Here are some records; return them all exactly.

=== Entries shown ===

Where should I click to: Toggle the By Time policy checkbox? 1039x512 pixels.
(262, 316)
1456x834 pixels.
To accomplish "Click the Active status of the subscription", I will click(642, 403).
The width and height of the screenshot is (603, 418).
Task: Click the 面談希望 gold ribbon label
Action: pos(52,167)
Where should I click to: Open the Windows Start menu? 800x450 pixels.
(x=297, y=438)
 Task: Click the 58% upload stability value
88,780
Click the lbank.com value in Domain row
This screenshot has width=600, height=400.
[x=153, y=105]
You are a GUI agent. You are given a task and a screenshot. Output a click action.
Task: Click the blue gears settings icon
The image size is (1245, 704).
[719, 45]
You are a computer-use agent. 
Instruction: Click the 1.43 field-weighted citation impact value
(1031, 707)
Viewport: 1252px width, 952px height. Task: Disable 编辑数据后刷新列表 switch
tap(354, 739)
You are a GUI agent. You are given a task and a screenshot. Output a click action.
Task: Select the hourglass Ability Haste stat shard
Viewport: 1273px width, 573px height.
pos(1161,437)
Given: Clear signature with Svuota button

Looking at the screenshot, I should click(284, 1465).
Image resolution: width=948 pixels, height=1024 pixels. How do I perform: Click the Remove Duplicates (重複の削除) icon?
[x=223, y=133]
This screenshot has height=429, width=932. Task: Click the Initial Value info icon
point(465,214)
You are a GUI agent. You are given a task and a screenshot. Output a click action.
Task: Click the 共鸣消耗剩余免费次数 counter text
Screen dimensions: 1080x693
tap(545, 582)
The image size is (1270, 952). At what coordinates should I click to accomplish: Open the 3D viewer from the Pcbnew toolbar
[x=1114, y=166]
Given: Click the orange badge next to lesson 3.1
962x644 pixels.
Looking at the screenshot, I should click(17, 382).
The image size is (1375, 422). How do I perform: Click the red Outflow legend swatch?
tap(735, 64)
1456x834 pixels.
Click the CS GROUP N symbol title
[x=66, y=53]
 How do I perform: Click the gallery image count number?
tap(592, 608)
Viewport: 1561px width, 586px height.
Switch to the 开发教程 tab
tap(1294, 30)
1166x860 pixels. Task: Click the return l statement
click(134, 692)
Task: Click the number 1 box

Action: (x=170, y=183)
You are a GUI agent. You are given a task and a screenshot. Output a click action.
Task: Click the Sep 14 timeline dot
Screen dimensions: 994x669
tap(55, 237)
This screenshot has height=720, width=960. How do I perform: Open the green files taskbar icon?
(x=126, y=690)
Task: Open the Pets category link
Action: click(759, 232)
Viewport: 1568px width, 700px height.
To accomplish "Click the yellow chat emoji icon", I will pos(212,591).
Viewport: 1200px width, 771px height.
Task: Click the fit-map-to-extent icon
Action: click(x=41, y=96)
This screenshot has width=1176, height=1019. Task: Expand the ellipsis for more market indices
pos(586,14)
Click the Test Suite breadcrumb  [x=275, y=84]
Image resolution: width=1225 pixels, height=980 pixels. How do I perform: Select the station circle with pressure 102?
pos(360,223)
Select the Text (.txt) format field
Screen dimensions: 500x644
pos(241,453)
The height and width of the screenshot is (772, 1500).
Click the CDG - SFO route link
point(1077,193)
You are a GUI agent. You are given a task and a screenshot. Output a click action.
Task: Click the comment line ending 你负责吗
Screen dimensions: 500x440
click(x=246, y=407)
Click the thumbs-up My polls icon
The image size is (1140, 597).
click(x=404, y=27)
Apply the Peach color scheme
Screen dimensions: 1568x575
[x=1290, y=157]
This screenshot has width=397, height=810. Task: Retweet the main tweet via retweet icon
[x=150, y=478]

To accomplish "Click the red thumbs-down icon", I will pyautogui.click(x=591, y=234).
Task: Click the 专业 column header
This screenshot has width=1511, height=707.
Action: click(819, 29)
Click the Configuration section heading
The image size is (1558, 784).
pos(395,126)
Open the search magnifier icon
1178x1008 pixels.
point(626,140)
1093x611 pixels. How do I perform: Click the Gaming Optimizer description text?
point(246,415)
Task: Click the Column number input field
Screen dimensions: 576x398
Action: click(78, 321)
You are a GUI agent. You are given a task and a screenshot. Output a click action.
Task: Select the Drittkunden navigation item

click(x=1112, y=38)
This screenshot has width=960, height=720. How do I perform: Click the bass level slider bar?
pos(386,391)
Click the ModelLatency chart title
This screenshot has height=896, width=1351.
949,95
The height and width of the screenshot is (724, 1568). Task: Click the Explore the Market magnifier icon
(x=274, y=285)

===

Answer to the exercise:
Where should I click to: Toggle the By Time policy checkbox? 1039x512 pixels.
(262, 316)
1456x834 pixels.
To accomplish "Click the Active status of the subscription", I will click(642, 403).
The width and height of the screenshot is (603, 418).
Task: Click the 面談希望 gold ribbon label
Action: pos(52,167)
Where should I click to: Open the Windows Start menu? 800x450 pixels.
(x=297, y=438)
 Task: Click the 58% upload stability value
88,780
Click the lbank.com value in Domain row
This screenshot has width=600, height=400.
[x=153, y=105]
You are a GUI agent. You are given a task and a screenshot. Output a click action.
Task: Click the blue gears settings icon
The image size is (1245, 704).
[719, 45]
You are a computer-use agent. 
Instruction: Click the 1.43 field-weighted citation impact value
(1031, 707)
Viewport: 1252px width, 952px height. Task: Disable 编辑数据后刷新列表 switch
tap(354, 739)
You are a GUI agent. You are given a task and a screenshot. Output a click action.
Task: Select the hourglass Ability Haste stat shard
Viewport: 1273px width, 573px height.
pos(1161,437)
Given: Clear signature with Svuota button

Looking at the screenshot, I should click(284, 1465).
Image resolution: width=948 pixels, height=1024 pixels. How do I perform: Click the Remove Duplicates (重複の削除) icon?
[x=223, y=133]
This screenshot has height=429, width=932. Task: Click the Initial Value info icon
point(465,214)
You are a GUI agent. You are given a task and a screenshot. Output a click action.
Task: Click the 共鸣消耗剩余免费次数 counter text
Screen dimensions: 1080x693
tap(545, 582)
The image size is (1270, 952). At what coordinates should I click to accomplish: Open the 3D viewer from the Pcbnew toolbar
[x=1114, y=166]
Given: Click the orange badge next to lesson 3.1
962x644 pixels.
Looking at the screenshot, I should click(17, 382).
The image size is (1375, 422). How do I perform: Click the red Outflow legend swatch?
tap(735, 64)
1456x834 pixels.
Click the CS GROUP N symbol title
[x=66, y=53]
 How do I perform: Click the gallery image count number?
tap(592, 608)
Viewport: 1561px width, 586px height.
Switch to the 开发教程 tab
tap(1294, 30)
1166x860 pixels. Task: Click the return l statement
click(134, 692)
Task: Click the number 1 box

Action: (x=170, y=183)
You are a GUI agent. You are given a task and a screenshot. Output a click action.
Task: Click the Sep 14 timeline dot
Screen dimensions: 994x669
tap(55, 237)
This screenshot has height=720, width=960. How do I perform: Open the green files taskbar icon?
(x=126, y=690)
Task: Open the Pets category link
Action: click(759, 232)
Viewport: 1568px width, 700px height.
To accomplish "Click the yellow chat emoji icon", I will pos(212,591).
Viewport: 1200px width, 771px height.
Task: Click the fit-map-to-extent icon
Action: click(x=41, y=96)
This screenshot has width=1176, height=1019. Task: Expand the ellipsis for more market indices
pos(586,14)
Click the Test Suite breadcrumb  [x=275, y=84]
Image resolution: width=1225 pixels, height=980 pixels. How do I perform: Select the station circle with pressure 102?
pos(360,223)
Select the Text (.txt) format field
Screen dimensions: 500x644
pos(241,453)
The height and width of the screenshot is (772, 1500).
Click the CDG - SFO route link
point(1077,193)
You are a GUI agent. You are given a task and a screenshot. Output a click action.
Task: Click the comment line ending 你负责吗
Screen dimensions: 500x440
click(x=246, y=407)
Click the thumbs-up My polls icon
The image size is (1140, 597).
click(x=404, y=27)
Apply the Peach color scheme
Screen dimensions: 1568x575
[x=1290, y=157]
This screenshot has width=397, height=810. Task: Retweet the main tweet via retweet icon
[x=150, y=478]

To accomplish "Click the red thumbs-down icon", I will pyautogui.click(x=591, y=234).
Task: Click the 专业 column header
This screenshot has width=1511, height=707.
Action: click(819, 29)
Click the Configuration section heading
The image size is (1558, 784).
pos(395,126)
Open the search magnifier icon
1178x1008 pixels.
point(626,140)
1093x611 pixels. How do I perform: Click the Gaming Optimizer description text?
point(246,415)
Task: Click the Column number input field
Screen dimensions: 576x398
Action: click(78, 321)
You are a GUI agent. You are given a task and a screenshot. Output a click action.
Task: Select the Drittkunden navigation item

click(x=1112, y=38)
This screenshot has width=960, height=720. How do I perform: Click the bass level slider bar?
pos(386,391)
Click the ModelLatency chart title
This screenshot has height=896, width=1351.
949,95
The height and width of the screenshot is (724, 1568). Task: Click the Explore the Market magnifier icon
(x=274, y=285)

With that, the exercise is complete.